The northern light

Fraser Whineray
The National Business Review
19 July, 2019

New Zealand performs strongly in a number of international rankings, and not so well in others, as well covered by this publication.

So when a delegation of Kiwi business leaders recently went to Denmark to see how a small country was a world leader – economically and socially – we were struck by what made the Danes so successful.

Members of The New Zealand Initiative delegation found the Danes’ attitude to trade to be utterly refreshing. Denmark has close connections with Sweden. Crossing the 42 km across the Øresund from Copenhagen to Malmö, Sweden, is a breeze, thanks to the 12km tolled bridge and tunnel for road and rail, completed in 2000. Malmö and several neighbouring regions of southwest Sweden see themselves as part of the Greater Copenhagen Area and are looking forward to another bridge being completed between Denmark and Germany in the next decade to unlock further economic development.

Interestingly, by leaning toward its European neighbours, Malmö is almost turning its back on Sweden’s capital, Stockholm, and showing the defiance and independence that comes with strong localism combined with a focus on export competitiveness.

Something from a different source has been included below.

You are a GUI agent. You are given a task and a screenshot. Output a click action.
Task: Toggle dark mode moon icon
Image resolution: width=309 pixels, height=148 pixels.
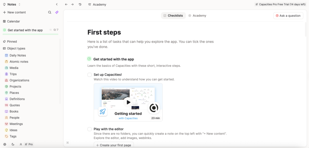click(13, 144)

Denmark (and its southwestern Swedish neighbours) orients towards Europe because of mutually beneficial trade. This outward-looking small nation knows it cannot support a revenue base for its social support systems grounded on a principle of equal opportunity without a rules-based economic trading bloc and a business environment that fosters great export businesses. While Denmark went into the European Union with the UK in 1973 to preserve its bacon exports to the UK, it will not leave the EU when Brexit comes to pass.

Proud exporters

Danish citizens appear to understand the vital construct of trade. They are proud of the 100 companies that make up 80% of the country’s exports, many of them world leaders, for example Maersk, Lego, Grundfos and Vestas. They have successfully internationalised activities they had to be good at. These include shipping to support their trade, renewable energy manufacturing to support energy security and water-pumping technologies for its agricultural sector.

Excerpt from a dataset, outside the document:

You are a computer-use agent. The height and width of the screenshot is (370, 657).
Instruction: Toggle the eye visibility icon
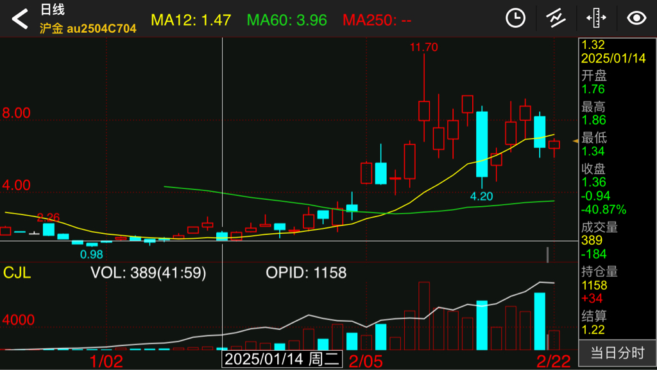[636, 19]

The delegation was fortunate to examine pension arrangements, employment law, flexi-security and social support systems in more detail than under the often-misunderstood utopian aura surrounding the high-tax Nordic countries; much of that tax of course retained and spent by small municipalities. For example, the Danes talked about “our” welfare system, not “the” welfare system. The children of Maersk’s chief executive, Søren Skou, receive the same educational funding arrangements as someone out of work, which means everyone in society takes interest and has a stake in the common good – a prerequisite for a high trust and homogeneous society (more on that shortly).

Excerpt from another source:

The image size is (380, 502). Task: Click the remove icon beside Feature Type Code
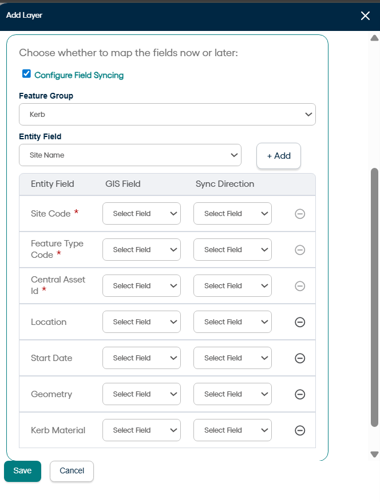[x=299, y=250]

Corporate taxes in Denmark are low. GST is high at 25%. Personal taxes, while high for the top brackets, were supported by the essential construct that the resulting expenditure receives strong oversight at all levels.

With such a large proportion of economic activity in the public sectors (98 municipalities, five regions and one central government), the risk of low productivity and misallocation of resources is high. Not having taxes all flow to the centre, oversight and transparency of expenditure by the almost Stalinist-named “Modernisation Department” and strong fiscal alignment across the majority of the political spectrum all combine for a commendable public performance. Citizens are less averse to tax when they have confidence it is well spent, and that there are fair boundaries to using the strong social security system. Voter turnout is high in local and central elections at more than 85% in Denmark proper, in part because Danes feel it will make a real difference.

The 5% employee/10% employer private pension contributions are substantial and now amount to more than $1 trillion of privately held pension assets. Income protection insurance is also included if you are out of work. However, you have to be available to work, and substantial support doesn’t last forever. These flexi-security arrangements allow for easy hiring and firing, which Danish employees, the majority of whom are union members, support and use to their advantage to find better jobs. Danes have the highest proportion of the population in employment in the world, though they worked only 1410 hours a year compared with Kiwis’ 1752 hours in 2016.

Far-right stance

But immigration into the 90% Dane society has taken a new twist. The Social Democrat Prime Minister Mette Frederiksen was sworn in while we were in Denmark. Frederiksen had to adopt a far-right immigration stance to get into power, since the Danish citizens appeared increasingly unwilling to see a high tax system redistribute to immigrants who have significantly lower employment rates. While that is a sign of more Danish pragmatism, it is unclear where the labour will come from to staff hospitals, support manufacturing and build the economy if the domestic sources of human capital, despite a solid dual-education system, are insufficient.

The insights for Aotearoa are plenty: economic development embedded in free trade, flexible labour laws, stable pension funding, social welfare, localism, dual education, etc.

Going to Denmark opened our delegation’s eyes to the possibility of doing things differently. While we would not want to import or copy everything Denmark does, observing its phenomenal productivity levels, its deeply strategic infrastructure projects and its shared purpose made us wonder, could we be a bit more Danish?

Being in a thrilling Cricket World Cup final against England certainly brought out Kiwi passion earlier in the week. Could we muster the same to trump Denmark in the world cup final of international rankings?

Fraser Whineray is the chief executive of Mercury. He led The New Zealand Initiative’s delegation to Denmark.